Collected data:
——————————

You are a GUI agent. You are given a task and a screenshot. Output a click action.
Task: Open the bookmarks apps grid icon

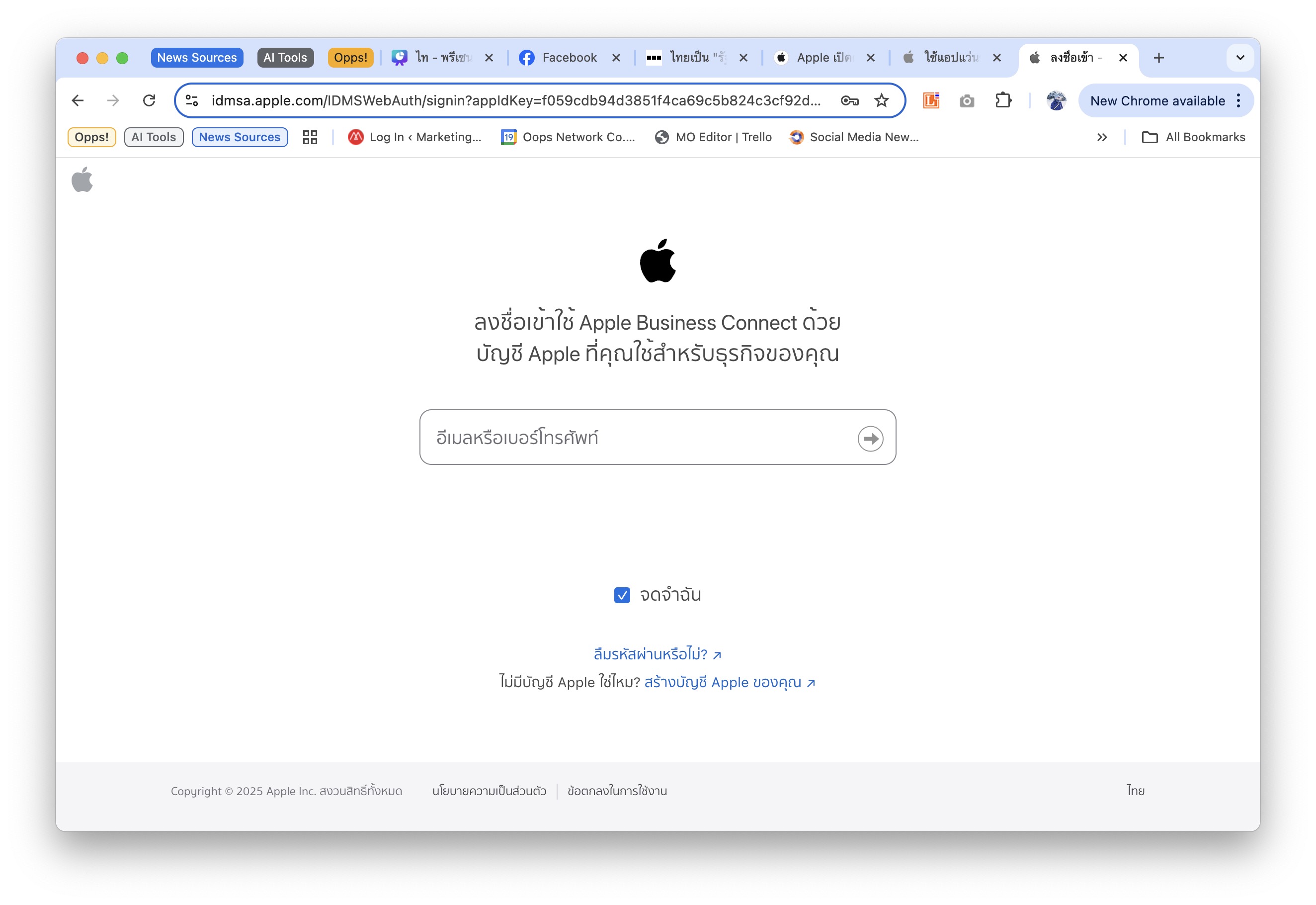(310, 137)
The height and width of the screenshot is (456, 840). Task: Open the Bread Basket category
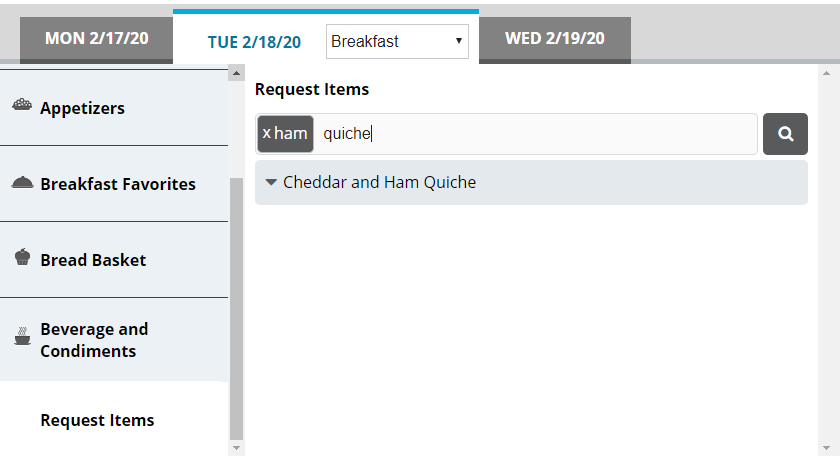coord(93,260)
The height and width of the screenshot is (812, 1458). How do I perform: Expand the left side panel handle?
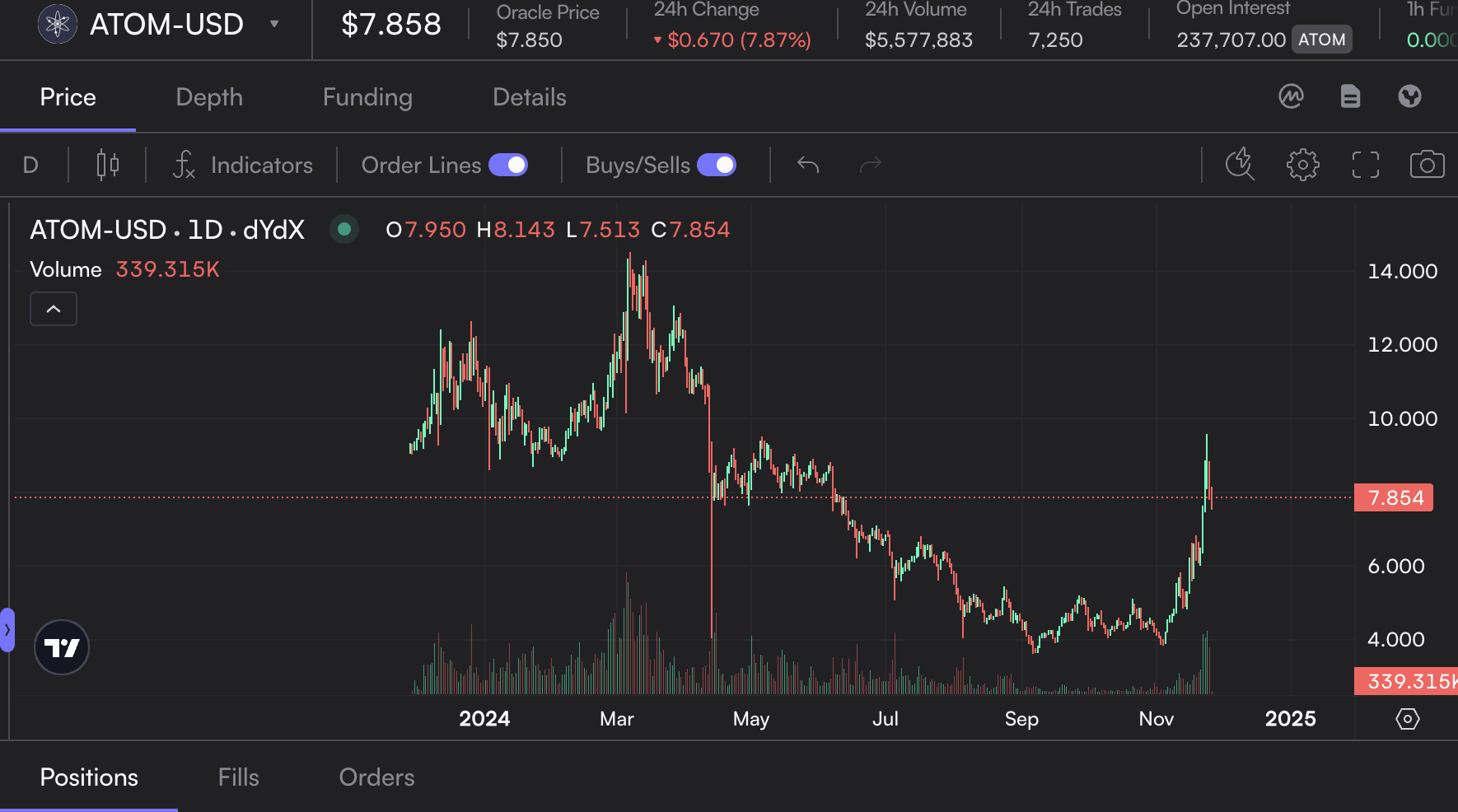(7, 630)
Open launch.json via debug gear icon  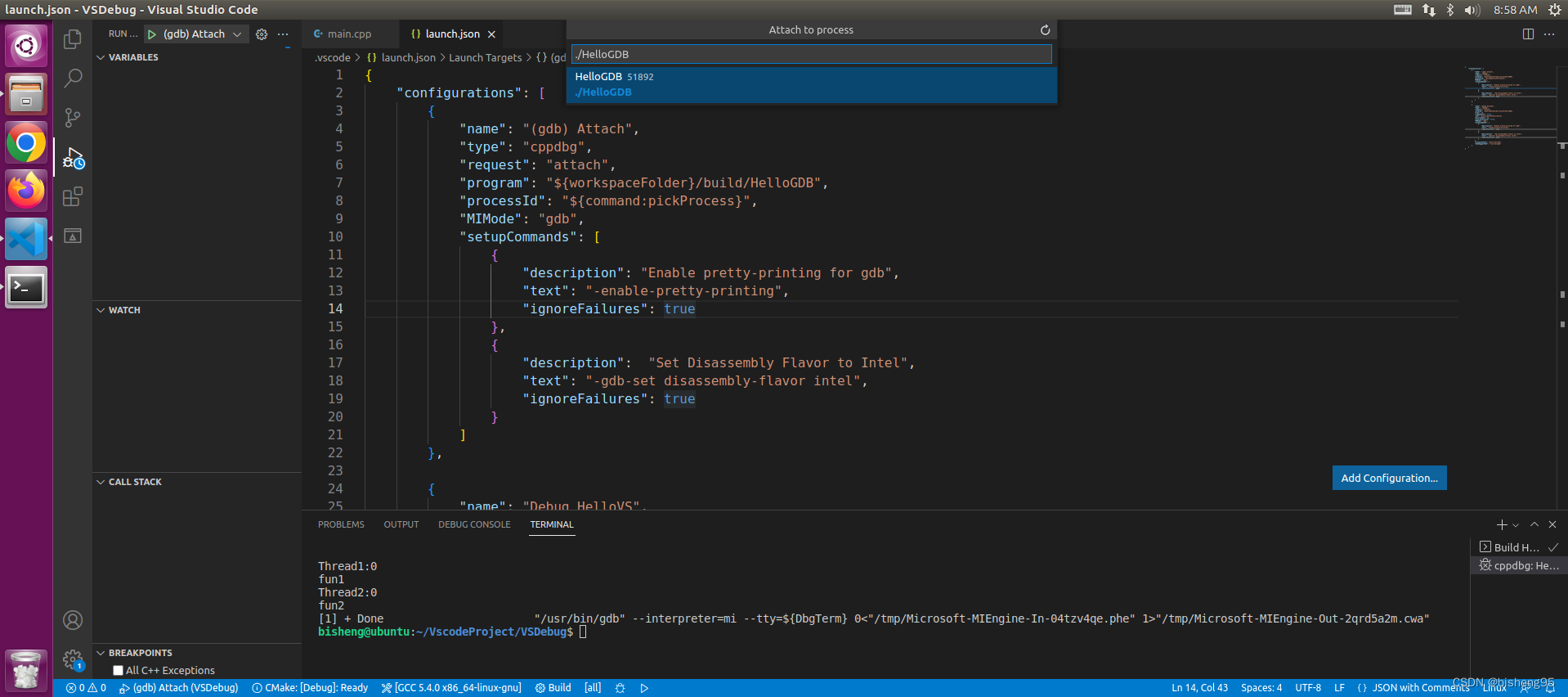[262, 34]
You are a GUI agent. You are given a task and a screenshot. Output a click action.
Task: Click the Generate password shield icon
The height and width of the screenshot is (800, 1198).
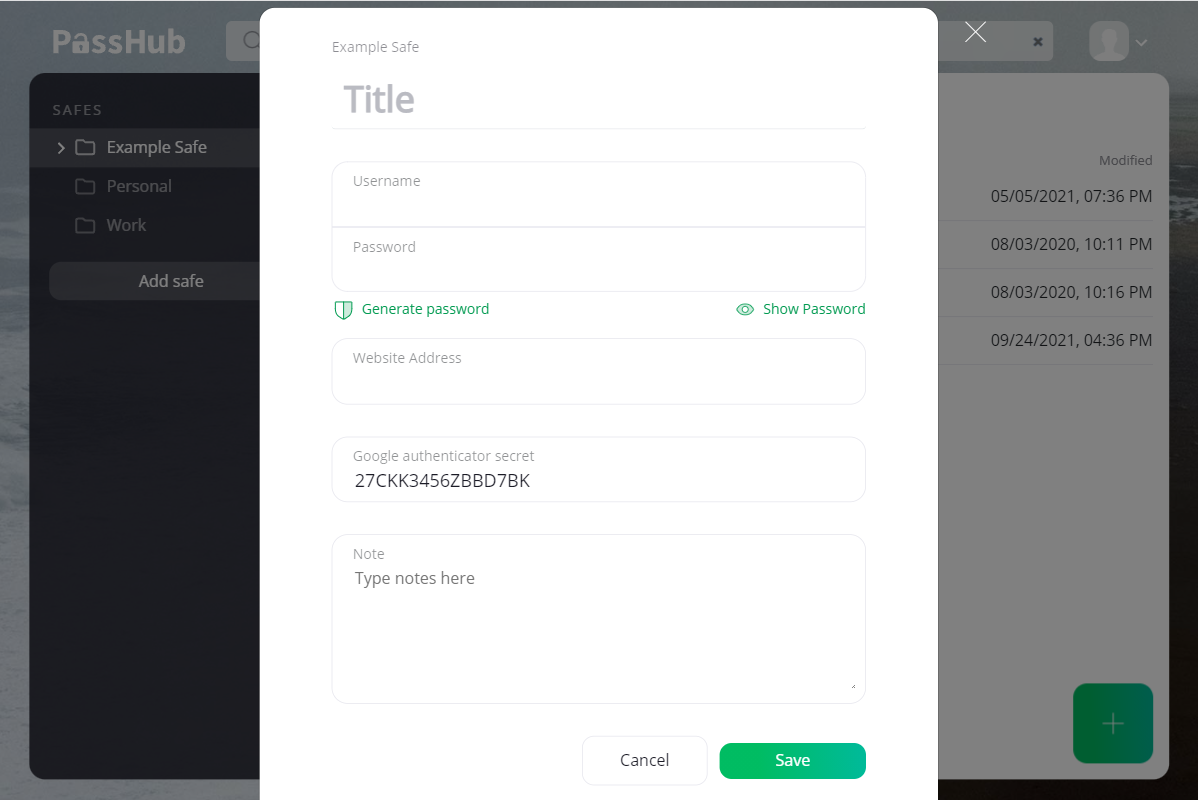pyautogui.click(x=343, y=309)
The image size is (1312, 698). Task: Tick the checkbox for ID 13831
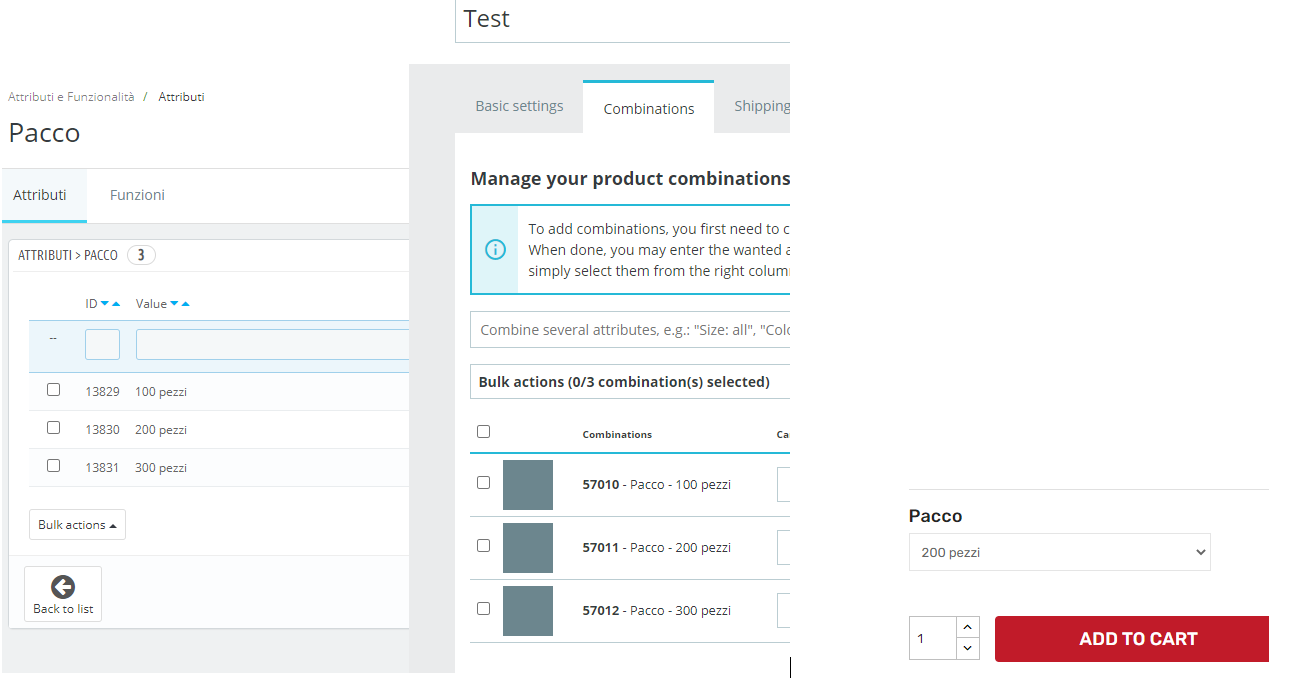54,466
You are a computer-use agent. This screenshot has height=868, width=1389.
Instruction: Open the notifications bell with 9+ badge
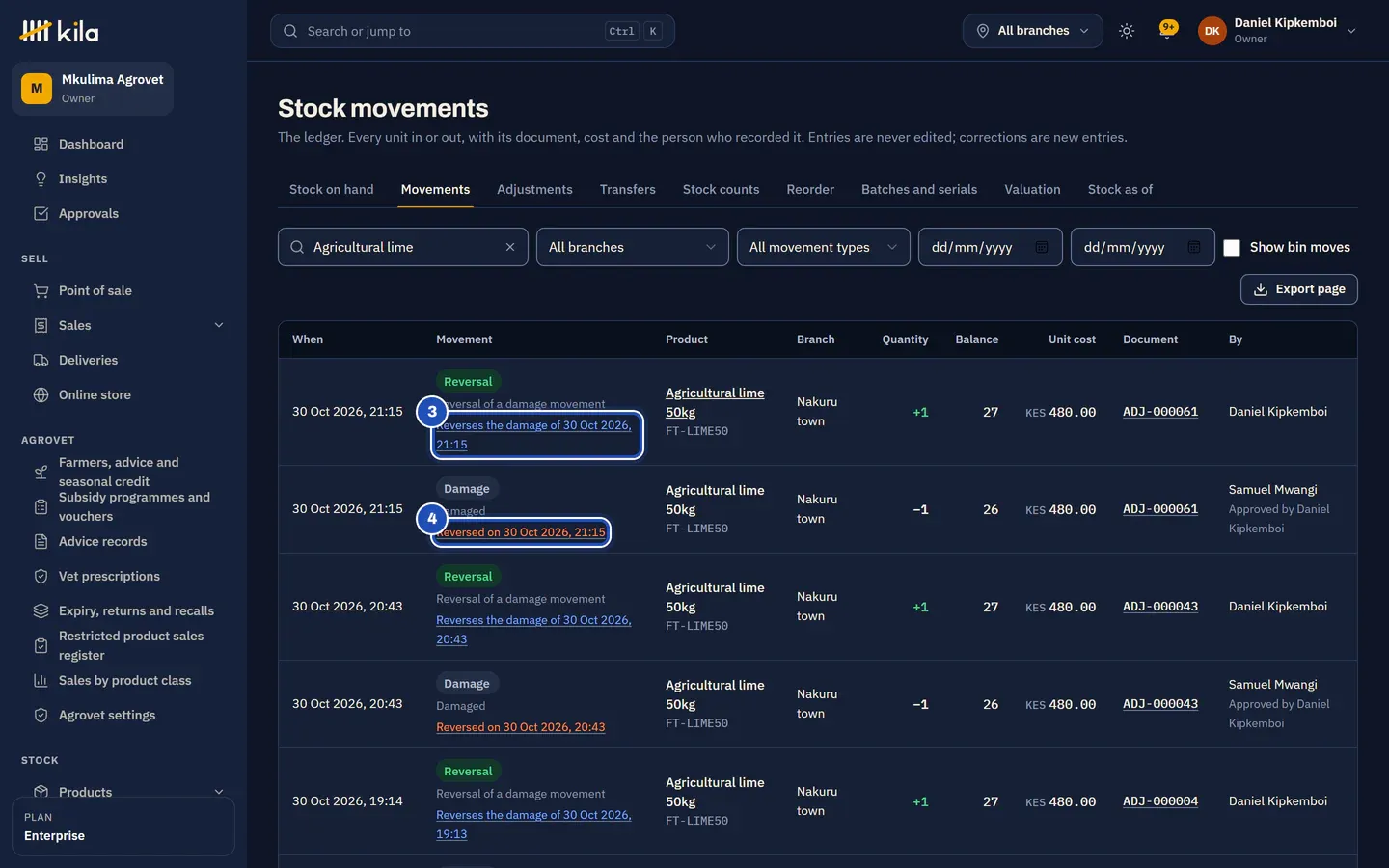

——————————

* **The task**:
Your answer must be exactly the lines from the one containing "You are a computer-use" through the last line of the records above, both included, with every picture left out.

* **Solution**:
You are a computer-use agent. This screenshot has height=868, width=1389.
Instruction: Open the notifications bell with 9+ badge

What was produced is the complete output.